Search code examples
pythontensorflowkeras

Keras: change learning rate


I'm trying to change the learning rate of my model after it has been trained with a different learning rate.

I read here, here, here and some other places i can't even find anymore.

I tried:

model.optimizer.learning_rate.set_value(0.1)
model.optimizer.lr = 0.1
model.optimizer.learning_rate = 0.1
K.set_value(model.optimizer.learning_rate, 0.1)
K.set_value(model.optimizer.lr, 0.1)
model.optimizer.lr.assign(0.1)

... but none of them worked! I don't understand how there could be such confusion around such a simple thing. Am I missing something?

EDIT: Working example

Here is a working example of what I'd like to do:

from keras.models import Sequential
from keras.layers import Dense
import keras
import numpy as np

model = Sequential()

model.add(Dense(1, input_shape=(10,)))

optimizer = keras.optimizers.Adam(lr=0.01)
model.compile(loss='mse',
              optimizer=optimizer)

model.fit(np.random.randn(50,10), np.random.randn(50), epochs=50)
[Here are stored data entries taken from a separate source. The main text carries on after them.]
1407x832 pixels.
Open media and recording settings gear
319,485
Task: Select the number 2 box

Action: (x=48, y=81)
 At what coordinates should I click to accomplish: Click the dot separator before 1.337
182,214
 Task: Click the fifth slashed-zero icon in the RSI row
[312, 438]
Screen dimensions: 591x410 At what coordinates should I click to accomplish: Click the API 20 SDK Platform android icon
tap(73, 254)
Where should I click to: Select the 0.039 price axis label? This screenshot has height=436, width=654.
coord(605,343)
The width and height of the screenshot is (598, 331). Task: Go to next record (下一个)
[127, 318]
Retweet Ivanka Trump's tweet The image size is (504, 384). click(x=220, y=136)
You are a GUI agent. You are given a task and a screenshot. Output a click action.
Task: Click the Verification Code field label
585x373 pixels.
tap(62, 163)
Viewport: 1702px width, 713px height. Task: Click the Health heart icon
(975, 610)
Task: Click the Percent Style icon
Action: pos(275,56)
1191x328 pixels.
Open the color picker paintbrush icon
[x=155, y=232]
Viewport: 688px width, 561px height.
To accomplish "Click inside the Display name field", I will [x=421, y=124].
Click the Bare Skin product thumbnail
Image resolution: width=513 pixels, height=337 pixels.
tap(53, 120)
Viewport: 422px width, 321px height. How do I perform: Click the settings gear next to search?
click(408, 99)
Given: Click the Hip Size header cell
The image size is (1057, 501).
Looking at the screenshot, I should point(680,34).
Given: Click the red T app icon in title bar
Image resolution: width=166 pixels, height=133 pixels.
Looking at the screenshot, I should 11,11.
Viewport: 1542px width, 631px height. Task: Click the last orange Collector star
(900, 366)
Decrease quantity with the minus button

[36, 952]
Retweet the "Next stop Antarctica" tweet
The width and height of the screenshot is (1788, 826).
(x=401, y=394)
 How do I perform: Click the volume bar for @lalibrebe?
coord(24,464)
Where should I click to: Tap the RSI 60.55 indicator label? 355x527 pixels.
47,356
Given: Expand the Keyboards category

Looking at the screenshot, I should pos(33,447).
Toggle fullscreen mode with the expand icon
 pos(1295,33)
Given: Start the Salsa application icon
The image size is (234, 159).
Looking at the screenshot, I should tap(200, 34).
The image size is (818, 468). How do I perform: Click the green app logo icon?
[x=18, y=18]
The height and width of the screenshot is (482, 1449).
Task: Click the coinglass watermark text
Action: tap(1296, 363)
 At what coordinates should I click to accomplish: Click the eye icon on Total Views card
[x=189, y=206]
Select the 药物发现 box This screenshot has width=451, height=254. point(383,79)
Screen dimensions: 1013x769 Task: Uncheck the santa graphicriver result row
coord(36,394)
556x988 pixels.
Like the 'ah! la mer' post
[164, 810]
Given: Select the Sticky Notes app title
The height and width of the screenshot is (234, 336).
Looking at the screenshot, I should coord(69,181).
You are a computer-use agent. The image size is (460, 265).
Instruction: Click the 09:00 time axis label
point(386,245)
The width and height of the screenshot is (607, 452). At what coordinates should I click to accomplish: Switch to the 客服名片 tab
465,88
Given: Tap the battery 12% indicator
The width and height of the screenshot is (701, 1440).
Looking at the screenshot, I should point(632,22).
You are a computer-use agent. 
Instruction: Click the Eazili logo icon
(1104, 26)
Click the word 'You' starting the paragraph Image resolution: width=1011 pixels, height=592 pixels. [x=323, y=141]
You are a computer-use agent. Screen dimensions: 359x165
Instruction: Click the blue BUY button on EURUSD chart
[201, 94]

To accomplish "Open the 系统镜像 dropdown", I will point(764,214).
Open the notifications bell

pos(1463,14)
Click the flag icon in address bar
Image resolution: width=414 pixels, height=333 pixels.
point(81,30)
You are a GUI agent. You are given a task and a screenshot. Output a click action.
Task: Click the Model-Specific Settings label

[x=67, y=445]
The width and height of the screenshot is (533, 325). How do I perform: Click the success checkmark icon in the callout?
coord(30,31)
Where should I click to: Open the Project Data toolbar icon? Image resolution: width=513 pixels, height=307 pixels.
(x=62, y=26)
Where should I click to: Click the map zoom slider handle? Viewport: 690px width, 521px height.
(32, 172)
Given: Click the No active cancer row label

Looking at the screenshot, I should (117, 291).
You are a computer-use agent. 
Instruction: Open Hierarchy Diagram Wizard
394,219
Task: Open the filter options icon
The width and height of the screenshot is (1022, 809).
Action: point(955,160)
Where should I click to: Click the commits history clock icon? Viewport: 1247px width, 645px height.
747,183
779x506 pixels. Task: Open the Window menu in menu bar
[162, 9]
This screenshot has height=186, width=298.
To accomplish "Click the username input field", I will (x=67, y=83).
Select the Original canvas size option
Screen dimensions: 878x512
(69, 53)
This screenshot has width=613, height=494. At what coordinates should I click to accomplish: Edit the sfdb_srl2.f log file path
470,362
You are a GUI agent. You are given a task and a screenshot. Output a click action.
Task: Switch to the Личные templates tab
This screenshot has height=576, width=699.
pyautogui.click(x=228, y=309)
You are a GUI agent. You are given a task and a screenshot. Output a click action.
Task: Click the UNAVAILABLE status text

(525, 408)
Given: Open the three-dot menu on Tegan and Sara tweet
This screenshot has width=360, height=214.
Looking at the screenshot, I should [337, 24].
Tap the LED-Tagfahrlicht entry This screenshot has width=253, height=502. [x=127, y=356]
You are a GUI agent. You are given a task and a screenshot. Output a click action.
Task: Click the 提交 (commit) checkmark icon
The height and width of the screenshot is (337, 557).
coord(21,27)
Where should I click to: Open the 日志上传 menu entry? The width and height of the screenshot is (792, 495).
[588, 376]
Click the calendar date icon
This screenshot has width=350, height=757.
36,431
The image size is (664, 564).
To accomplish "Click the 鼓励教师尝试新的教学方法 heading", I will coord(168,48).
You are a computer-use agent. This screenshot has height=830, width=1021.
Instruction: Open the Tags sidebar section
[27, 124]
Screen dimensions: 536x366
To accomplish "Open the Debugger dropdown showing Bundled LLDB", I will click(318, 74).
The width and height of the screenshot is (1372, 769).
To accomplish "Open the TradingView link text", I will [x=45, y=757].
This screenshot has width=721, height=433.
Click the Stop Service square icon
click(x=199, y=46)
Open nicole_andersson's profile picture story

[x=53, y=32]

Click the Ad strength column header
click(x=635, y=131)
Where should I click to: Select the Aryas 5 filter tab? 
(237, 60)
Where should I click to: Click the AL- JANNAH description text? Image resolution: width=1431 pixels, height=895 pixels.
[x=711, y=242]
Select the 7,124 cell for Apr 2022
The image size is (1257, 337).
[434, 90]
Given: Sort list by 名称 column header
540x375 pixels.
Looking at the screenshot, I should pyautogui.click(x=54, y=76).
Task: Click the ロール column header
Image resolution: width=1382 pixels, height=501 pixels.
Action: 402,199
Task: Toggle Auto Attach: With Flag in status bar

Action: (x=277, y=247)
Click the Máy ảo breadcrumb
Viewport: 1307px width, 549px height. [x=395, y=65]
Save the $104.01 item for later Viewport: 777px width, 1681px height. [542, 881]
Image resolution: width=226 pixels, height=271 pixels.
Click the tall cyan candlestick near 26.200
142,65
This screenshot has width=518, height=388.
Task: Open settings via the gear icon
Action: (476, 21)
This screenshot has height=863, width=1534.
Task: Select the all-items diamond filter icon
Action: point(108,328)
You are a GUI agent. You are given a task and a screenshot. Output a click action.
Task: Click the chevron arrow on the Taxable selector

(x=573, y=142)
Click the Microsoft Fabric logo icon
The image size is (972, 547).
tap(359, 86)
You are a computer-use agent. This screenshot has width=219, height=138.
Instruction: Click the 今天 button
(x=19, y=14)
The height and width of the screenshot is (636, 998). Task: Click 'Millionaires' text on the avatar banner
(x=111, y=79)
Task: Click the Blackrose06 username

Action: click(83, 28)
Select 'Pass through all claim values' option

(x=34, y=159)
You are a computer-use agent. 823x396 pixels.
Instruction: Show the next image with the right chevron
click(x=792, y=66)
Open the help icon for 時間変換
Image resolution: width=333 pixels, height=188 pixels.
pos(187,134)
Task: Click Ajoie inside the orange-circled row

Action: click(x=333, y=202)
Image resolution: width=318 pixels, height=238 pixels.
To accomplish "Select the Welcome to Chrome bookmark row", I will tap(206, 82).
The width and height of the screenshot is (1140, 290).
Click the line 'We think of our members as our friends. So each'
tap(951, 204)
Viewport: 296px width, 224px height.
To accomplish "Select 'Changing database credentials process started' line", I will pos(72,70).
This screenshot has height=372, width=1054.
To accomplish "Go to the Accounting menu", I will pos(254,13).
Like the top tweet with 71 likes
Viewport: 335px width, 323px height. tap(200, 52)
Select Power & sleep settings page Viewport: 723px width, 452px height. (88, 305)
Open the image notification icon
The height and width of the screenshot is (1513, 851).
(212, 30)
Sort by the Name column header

# Change learning rate to 0.001 and train for 50 more epochs

model.fit(np.random.randn(50,10), np.random.randn(50), initial_epoch=50, epochs=50)

Solution

  • You can change the learning rate as follows:

    from keras import backend as K
    K.set_value(model.optimizer.learning_rate, 0.001)
    

    Included into your complete example it looks as follows:

    from keras.models import Sequential
    from keras.layers import Dense
    from keras import backend as K
    import keras
    import numpy as np
    
    model = Sequential()
    
    model.add(Dense(1, input_shape=(10,)))
    
    optimizer = keras.optimizers.Adam(lr=0.01)
    model.compile(loss='mse', optimizer=optimizer)
    
    print("Learning rate before first fit:", model.optimizer.learning_rate.numpy())
    
    model.fit(np.random.randn(50,10), np.random.randn(50), epochs=50, verbose=0)
    
    # Change learning rate to 0.001 and train for 50 more epochs
    K.set_value(model.optimizer.learning_rate, 0.001)
    print("Learning rate before second fit:", model.optimizer.learning_rate.numpy())
    
    model.fit(np.random.randn(50,10), 
              np.random.randn(50), 
              initial_epoch=50, 
              epochs=50,
              verbose=0)
    

    I've just tested this with keras 2.3.1. Not sure why the approach didn't seem to work for you.